§ WHAT IS REQUIRED: Copy out the following data line for line, without any changes.

☆ ☆ ☆ ☆ ☆ ☆ ☆

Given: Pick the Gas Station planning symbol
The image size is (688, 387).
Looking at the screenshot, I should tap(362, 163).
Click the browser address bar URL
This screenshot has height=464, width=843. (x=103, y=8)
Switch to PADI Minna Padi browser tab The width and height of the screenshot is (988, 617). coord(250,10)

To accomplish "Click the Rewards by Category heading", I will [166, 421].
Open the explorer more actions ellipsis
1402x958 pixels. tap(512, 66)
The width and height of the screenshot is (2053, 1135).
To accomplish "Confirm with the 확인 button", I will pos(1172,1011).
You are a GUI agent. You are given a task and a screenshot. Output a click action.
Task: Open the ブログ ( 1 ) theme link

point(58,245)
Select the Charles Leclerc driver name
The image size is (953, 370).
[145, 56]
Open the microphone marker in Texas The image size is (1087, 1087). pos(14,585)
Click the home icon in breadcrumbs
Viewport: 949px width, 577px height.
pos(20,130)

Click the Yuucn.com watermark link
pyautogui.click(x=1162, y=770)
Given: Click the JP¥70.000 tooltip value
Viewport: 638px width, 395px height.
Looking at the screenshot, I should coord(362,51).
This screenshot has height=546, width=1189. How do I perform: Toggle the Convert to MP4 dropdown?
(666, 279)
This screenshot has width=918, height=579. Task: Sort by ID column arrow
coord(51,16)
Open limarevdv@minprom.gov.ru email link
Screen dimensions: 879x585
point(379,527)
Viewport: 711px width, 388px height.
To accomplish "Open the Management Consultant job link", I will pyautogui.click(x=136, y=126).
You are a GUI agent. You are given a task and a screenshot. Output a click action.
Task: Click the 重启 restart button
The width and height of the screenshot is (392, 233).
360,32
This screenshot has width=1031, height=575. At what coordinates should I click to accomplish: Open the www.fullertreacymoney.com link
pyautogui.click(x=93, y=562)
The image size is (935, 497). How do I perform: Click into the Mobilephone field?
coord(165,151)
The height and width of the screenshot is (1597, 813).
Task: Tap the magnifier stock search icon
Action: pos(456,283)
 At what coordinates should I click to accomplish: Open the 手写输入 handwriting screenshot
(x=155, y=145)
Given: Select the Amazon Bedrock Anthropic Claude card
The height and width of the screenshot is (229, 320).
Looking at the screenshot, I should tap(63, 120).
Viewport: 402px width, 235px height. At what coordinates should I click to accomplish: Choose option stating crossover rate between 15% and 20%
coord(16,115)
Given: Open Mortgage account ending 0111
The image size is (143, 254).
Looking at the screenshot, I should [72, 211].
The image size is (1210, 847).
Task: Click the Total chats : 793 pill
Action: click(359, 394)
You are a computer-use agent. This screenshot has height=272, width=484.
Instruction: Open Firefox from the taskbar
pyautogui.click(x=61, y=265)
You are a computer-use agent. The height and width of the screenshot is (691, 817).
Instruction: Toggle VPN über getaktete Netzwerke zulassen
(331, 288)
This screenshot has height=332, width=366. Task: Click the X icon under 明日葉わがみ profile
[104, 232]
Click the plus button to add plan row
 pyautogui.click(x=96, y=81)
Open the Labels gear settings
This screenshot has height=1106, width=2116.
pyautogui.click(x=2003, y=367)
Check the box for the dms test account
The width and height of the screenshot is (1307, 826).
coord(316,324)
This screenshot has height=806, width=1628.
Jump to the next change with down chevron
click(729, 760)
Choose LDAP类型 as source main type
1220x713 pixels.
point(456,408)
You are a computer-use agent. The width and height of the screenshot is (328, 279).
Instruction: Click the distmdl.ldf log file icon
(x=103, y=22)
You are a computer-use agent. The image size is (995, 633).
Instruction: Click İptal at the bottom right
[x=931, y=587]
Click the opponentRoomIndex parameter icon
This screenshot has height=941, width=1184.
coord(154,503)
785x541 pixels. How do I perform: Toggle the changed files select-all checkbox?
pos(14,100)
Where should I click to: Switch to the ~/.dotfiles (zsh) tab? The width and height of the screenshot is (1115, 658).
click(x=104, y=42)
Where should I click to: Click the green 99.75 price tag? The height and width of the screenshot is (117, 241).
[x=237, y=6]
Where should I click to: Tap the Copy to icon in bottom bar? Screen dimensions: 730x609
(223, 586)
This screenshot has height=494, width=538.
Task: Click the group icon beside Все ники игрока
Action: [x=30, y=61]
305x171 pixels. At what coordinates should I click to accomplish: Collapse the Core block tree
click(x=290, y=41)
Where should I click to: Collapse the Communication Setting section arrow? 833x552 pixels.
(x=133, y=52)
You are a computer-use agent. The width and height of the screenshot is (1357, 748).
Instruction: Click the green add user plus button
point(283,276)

☆ ☆ ☆ ☆ ☆ ☆ ☆

§ EXPECTED OUTPUT:
Given: Pick the Gas Station planning symbol
The image size is (688, 387).
Looking at the screenshot, I should tap(362, 163).
Click the browser address bar URL
This screenshot has height=464, width=843. (x=103, y=8)
Switch to PADI Minna Padi browser tab The width and height of the screenshot is (988, 617). coord(250,10)

To accomplish "Click the Rewards by Category heading", I will [166, 421].
Open the explorer more actions ellipsis
1402x958 pixels. tap(512, 66)
The width and height of the screenshot is (2053, 1135).
To accomplish "Confirm with the 확인 button", I will pos(1172,1011).
You are a GUI agent. You are given a task and a screenshot. Output a click action.
Task: Open the ブログ ( 1 ) theme link

point(58,245)
Select the Charles Leclerc driver name
The image size is (953, 370).
[145, 56]
Open the microphone marker in Texas The image size is (1087, 1087). pos(14,585)
Click the home icon in breadcrumbs
Viewport: 949px width, 577px height.
pos(20,130)

Click the Yuucn.com watermark link
pyautogui.click(x=1162, y=770)
Given: Click the JP¥70.000 tooltip value
Viewport: 638px width, 395px height.
Looking at the screenshot, I should coord(362,51).
This screenshot has height=546, width=1189. How do I perform: Toggle the Convert to MP4 dropdown?
(666, 279)
This screenshot has width=918, height=579. Task: Sort by ID column arrow
coord(51,16)
Open limarevdv@minprom.gov.ru email link
Screen dimensions: 879x585
point(379,527)
Viewport: 711px width, 388px height.
To accomplish "Open the Management Consultant job link", I will pyautogui.click(x=136, y=126).
You are a GUI agent. You are given a task and a screenshot. Output a click action.
Task: Click the 重启 restart button
The width and height of the screenshot is (392, 233).
360,32
This screenshot has width=1031, height=575. At what coordinates should I click to accomplish: Open the www.fullertreacymoney.com link
pyautogui.click(x=93, y=562)
The image size is (935, 497). How do I perform: Click into the Mobilephone field?
coord(165,151)
The height and width of the screenshot is (1597, 813).
Task: Tap the magnifier stock search icon
Action: pos(456,283)
 At what coordinates should I click to accomplish: Open the 手写输入 handwriting screenshot
(x=155, y=145)
Given: Select the Amazon Bedrock Anthropic Claude card
The height and width of the screenshot is (229, 320).
Looking at the screenshot, I should tap(63, 120).
Viewport: 402px width, 235px height. At what coordinates should I click to accomplish: Choose option stating crossover rate between 15% and 20%
coord(16,115)
Given: Open Mortgage account ending 0111
The image size is (143, 254).
Looking at the screenshot, I should [72, 211].
The image size is (1210, 847).
Task: Click the Total chats : 793 pill
Action: click(359, 394)
You are a computer-use agent. This screenshot has height=272, width=484.
Instruction: Open Firefox from the taskbar
pyautogui.click(x=61, y=265)
You are a computer-use agent. The height and width of the screenshot is (691, 817).
Instruction: Toggle VPN über getaktete Netzwerke zulassen
(331, 288)
This screenshot has height=332, width=366. Task: Click the X icon under 明日葉わがみ profile
[104, 232]
Click the plus button to add plan row
 pyautogui.click(x=96, y=81)
Open the Labels gear settings
This screenshot has height=1106, width=2116.
pyautogui.click(x=2003, y=367)
Check the box for the dms test account
The width and height of the screenshot is (1307, 826).
coord(316,324)
This screenshot has height=806, width=1628.
Jump to the next change with down chevron
click(729, 760)
Choose LDAP类型 as source main type
1220x713 pixels.
point(456,408)
You are a computer-use agent. The width and height of the screenshot is (328, 279).
Instruction: Click the distmdl.ldf log file icon
(x=103, y=22)
You are a computer-use agent. The image size is (995, 633).
Instruction: Click İptal at the bottom right
[x=931, y=587]
Click the opponentRoomIndex parameter icon
This screenshot has height=941, width=1184.
coord(154,503)
785x541 pixels. How do I perform: Toggle the changed files select-all checkbox?
pos(14,100)
Where should I click to: Switch to the ~/.dotfiles (zsh) tab? The width and height of the screenshot is (1115, 658).
click(x=104, y=42)
Where should I click to: Click the green 99.75 price tag? The height and width of the screenshot is (117, 241).
[x=237, y=6]
Where should I click to: Tap the Copy to icon in bottom bar? Screen dimensions: 730x609
(223, 586)
This screenshot has height=494, width=538.
Task: Click the group icon beside Все ники игрока
Action: [x=30, y=61]
305x171 pixels. At what coordinates should I click to accomplish: Collapse the Core block tree
click(x=290, y=41)
Where should I click to: Collapse the Communication Setting section arrow? 833x552 pixels.
(x=133, y=52)
You are a computer-use agent. The width and height of the screenshot is (1357, 748).
Instruction: Click the green add user plus button
point(283,276)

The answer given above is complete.